#### Фрагмент документа:
§

Сотрудник 4-го департамента МИД В. фон Типпельскирх, которому "пришлось говорить, докладывать и т. д. со всеми политическими деятелями сегодняшнего дня", убеждал полпредство СССР в Берлине, что с опубликованием текстов советско-французского и советско-польского договоров разразится буря, если не прямо катастрофа"285. Ничего подобного, однако, не случилось, когда в конце января советская печать обнародовала парафированный Литвиновым и Патеком текст советско-польского договора о ненападении. Нажим на Москву со стороны Германии, достигший в первой половине января 1932 г. своего апогея, вскоре уступил место примирительным заявлениям. Тактика немецкой дипломатии была проста: не давать волю чувствам и скрывать свои непреодолимые расхождения с СССР, дабы не усугублять свое и без того затруднительное положение. Германская печать, не без подсказки Auswärtiges Amt, сочувственно комментировала согласованный СССР и Польшей текст договора и отмечала, что у Германии нет оснований чувствовать себя ущемленной, приводя, констатировал Крестинский, «те самые аргументы, какими мы в наших предыдущих разговорах здесь [в Москве] и Берлине успокаивали немцев”286. Советская сторона, охотно объясняли западным дипломатам на Вильгельмштрассе, лояльно информировала немцев о своих переговорах с поляками, что позволило избежать каких-либо недоразумений287. Посол фон Дирксен при посещении первого заместителя наркома иностранных дел 27 января на этот раз "очень спокойно говорил о пакте". "Он при этом прибавил, что наличие в пакте с финнами статьи, гарантирующей границы и отсутствие таковой в польском пакте производит на него и на германское общественное мнение очень благоприятное впечатление, являясь объективным подтверждением правильности нашего [советского. – О. К.] толкования второго абзаца I ст. пакта, где говорится о насильственных актах, нарушающих целостность и неприкосновенность территории"288. Cоветник германского посольства в Москве Ф. фон Твардовский хвалил советских коллег за опубликование парафированного текста, соглашался, что Литвинову было неудобно ехать в Женеву без достижения согласия с Польшей, и отмечал, что в успокоении Берлина "большую роль сыграло интервью тов. Сталина, а также заверения, которые Посольство получило от НКИД по вопросу о стабильности германо-советских отношений"289.

Германский дипломат не мог знать, что ровно через два года, 30 января 1934 г., именно на его долю выпадет указать представителю НКИД на то, что "в свое время Дирксен и он очень усиленно обращали наше [СССР] внимание на опасные последствия нашего [советского] пакта ненападения с Польшей". "Не подлежит сомнению, сказал Т[вардовский], что в тот день, когда был подписан пакт, было убито Рапалло, т.к. по существу в основе рапалльской политики лежало заявление, сделанное Чичериным Брокдорфу-Ранцау о том, что в случае столкновения Германии с Польшей к советской границе будет приковано не менее 15 польских дивизий"290.


5. От парафирования договора к его ратификации (февраль – ноябрь 1932 г.)

§

#### Извлечённые данные:
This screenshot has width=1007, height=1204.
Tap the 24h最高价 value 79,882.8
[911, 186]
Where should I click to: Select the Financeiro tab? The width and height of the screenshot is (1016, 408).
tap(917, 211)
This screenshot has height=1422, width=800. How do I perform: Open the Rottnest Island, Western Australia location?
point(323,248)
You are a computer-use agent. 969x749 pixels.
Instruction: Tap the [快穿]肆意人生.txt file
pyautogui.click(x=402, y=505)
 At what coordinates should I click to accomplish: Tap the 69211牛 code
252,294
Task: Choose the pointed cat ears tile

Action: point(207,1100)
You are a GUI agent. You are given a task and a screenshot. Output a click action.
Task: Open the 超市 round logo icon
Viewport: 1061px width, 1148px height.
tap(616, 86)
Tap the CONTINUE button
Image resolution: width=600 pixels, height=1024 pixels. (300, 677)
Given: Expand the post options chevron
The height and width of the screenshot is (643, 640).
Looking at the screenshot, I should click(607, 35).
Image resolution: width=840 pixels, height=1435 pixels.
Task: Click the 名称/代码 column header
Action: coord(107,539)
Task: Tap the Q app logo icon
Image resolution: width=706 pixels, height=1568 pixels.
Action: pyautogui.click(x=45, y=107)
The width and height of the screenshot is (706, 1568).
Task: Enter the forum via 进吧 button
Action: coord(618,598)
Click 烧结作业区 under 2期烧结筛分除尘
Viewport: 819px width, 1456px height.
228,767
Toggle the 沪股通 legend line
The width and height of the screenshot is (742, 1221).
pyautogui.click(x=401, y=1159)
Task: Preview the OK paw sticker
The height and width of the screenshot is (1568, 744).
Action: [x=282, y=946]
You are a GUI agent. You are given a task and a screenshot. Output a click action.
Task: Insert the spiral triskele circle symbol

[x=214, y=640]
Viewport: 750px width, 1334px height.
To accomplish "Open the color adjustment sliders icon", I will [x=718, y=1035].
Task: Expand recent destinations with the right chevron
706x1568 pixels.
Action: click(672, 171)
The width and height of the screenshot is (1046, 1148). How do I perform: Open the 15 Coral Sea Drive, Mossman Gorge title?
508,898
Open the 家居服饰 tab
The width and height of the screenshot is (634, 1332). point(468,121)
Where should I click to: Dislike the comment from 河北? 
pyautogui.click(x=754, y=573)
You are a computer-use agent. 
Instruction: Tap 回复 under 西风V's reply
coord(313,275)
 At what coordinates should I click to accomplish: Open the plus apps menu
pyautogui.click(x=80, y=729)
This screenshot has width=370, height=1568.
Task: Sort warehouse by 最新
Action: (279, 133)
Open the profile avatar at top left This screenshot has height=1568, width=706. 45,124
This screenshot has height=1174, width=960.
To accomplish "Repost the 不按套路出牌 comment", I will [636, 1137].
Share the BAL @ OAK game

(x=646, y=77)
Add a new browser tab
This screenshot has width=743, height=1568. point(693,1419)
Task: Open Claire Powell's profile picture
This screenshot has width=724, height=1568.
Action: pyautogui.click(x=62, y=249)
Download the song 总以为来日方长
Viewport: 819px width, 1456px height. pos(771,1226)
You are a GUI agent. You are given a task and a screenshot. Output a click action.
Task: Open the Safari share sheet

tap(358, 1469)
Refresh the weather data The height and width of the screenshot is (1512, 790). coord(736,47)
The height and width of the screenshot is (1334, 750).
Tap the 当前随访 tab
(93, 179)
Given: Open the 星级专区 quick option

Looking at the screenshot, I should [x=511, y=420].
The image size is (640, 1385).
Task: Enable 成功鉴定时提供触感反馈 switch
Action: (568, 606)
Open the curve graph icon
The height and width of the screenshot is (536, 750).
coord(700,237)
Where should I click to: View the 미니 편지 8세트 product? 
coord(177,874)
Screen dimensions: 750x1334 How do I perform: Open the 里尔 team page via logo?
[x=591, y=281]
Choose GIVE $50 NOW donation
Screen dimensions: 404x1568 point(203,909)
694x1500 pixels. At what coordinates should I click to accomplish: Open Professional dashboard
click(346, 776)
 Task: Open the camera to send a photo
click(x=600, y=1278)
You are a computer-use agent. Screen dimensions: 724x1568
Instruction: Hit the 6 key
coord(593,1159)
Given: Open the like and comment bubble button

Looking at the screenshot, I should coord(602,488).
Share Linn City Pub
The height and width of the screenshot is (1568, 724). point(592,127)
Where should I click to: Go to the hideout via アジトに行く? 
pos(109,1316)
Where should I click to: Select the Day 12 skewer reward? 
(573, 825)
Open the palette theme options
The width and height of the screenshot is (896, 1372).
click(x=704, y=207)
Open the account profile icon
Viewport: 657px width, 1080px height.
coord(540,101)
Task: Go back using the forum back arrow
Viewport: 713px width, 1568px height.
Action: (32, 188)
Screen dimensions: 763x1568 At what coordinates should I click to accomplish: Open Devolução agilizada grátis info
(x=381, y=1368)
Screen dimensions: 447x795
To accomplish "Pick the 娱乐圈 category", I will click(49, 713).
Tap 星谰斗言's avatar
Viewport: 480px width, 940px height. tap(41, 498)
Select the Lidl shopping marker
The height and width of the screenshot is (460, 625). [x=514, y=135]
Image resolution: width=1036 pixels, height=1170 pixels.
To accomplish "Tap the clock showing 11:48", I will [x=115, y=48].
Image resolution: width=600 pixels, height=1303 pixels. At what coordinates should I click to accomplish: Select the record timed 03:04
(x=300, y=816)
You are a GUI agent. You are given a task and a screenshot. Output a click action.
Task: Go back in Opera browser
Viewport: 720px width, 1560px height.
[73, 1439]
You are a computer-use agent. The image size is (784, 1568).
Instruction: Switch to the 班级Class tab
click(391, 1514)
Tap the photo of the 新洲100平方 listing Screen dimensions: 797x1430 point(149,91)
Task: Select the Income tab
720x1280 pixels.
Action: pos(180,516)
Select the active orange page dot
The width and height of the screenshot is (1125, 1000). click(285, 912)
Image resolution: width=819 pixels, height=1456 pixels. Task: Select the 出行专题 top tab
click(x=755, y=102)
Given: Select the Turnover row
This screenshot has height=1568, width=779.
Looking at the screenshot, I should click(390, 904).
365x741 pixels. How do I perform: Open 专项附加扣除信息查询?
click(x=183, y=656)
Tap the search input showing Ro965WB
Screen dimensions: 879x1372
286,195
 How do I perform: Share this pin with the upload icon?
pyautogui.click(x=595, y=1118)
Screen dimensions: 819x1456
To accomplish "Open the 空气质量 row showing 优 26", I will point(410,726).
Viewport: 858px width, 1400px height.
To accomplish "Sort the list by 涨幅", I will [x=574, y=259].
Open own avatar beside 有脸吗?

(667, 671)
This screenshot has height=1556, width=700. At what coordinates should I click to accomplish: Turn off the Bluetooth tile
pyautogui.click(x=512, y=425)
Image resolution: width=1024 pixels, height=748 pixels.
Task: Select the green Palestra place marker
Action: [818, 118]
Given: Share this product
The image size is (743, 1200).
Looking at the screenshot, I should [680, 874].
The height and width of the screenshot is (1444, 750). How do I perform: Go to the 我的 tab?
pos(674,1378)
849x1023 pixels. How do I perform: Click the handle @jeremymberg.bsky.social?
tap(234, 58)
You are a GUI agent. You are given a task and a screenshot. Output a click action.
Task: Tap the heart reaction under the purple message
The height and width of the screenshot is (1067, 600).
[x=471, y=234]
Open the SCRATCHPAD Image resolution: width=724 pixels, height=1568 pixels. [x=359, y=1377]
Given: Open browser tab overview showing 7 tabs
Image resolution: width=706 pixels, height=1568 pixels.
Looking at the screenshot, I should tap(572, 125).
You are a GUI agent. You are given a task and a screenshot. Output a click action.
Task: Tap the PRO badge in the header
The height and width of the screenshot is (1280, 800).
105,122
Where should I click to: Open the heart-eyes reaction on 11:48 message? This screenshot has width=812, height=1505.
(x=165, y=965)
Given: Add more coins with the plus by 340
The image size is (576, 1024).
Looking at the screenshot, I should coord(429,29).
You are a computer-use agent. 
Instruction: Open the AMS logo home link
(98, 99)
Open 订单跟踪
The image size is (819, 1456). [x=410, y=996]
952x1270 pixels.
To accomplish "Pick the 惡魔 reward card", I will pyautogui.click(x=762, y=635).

§

#### Задачи для решения:
A. Ответьте на вопросы по фрагменту о советско-польском договоре:
(i) Какого числа посол фон Дирксен посетил первого заместителя наркома иностранных дел?
(ii) Сколько польских дивизий, по словам Твардовского, должно было быть приковано к советской границе в случае столкновения Германии с Польшей?
(iii) Какой период указан в заголовке раздела, которым заканчивается фрагмент?
B. Во фрагменте о советско-польском договоре замените «НКИД» на «Наркоминдела» и приведите текст от «Германский дипломат не» до «ноябрь 1932 г.)».
C. Продолжите фрагмент о советско-польском договоре, начав сразу после его последней строки.
Данные взяты из другого источника.

#### Ответы по задачам:
A.
(i) 27 января.
(ii) Не менее 15.
(iii) Февраль – ноябрь 1932 г.

B.
Германский дипломат не мог знать, что ровно через два года, 30 января 1934 г., именно на его долю выпадет указать представителю Наркоминдела на то, что "в свое время Дирксен и он очень усиленно обращали наше [СССР] внимание на опасные последствия нашего [советского] пакта ненападения с Польшей". "Не подлежит сомнению, сказал Т[вардовский], что в тот день, когда был подписан пакт, было убито Рапалло, т.к. по существу в основе рапалльской политики лежало заявление, сделанное Чичериным Брокдорфу-Ранцау о том, что в случае столкновения Германии с Польшей к советской границе будет приковано не менее 15 польских дивизий"290.


5. От парафирования договора к его ратификации (февраль – ноябрь 1932 г.)

C.
Прошло полгода, прежде чем парафированный текст договора о ненападении был подписан представителями Польши и СССР, а после подписания – еще пять месяцев до его ратификации Варшавой и Москвой. Переговоры, сопровождавшие этот процесс, были связаны с двумя главными требованиями Польши, которые рассматривались ею как составная часть соглашения с Советами о пакте ненападения. Первое из них состояло в принятии Советским Союзом обязательств ненападения по отношению ко всем своим соседям в Европе – от Финляндии до Румынии. Второе условие ратификации и вступления в законную силу советско-польского договора было оговорено в самом его тексте. Согласно ст. 5, обе договаривающиеся стороны обязались передавать "спорные вопросы, в отношении которых в надлежащий период времени не могло быть достигнуто соглашения дипломатическим путем", на согласительную процедуру. Соответствующая конвенция о применении согласительной процедуры объявлялась "неотъемлемой частью настоящего Договора" и подлежала ратификации одновременно с ним.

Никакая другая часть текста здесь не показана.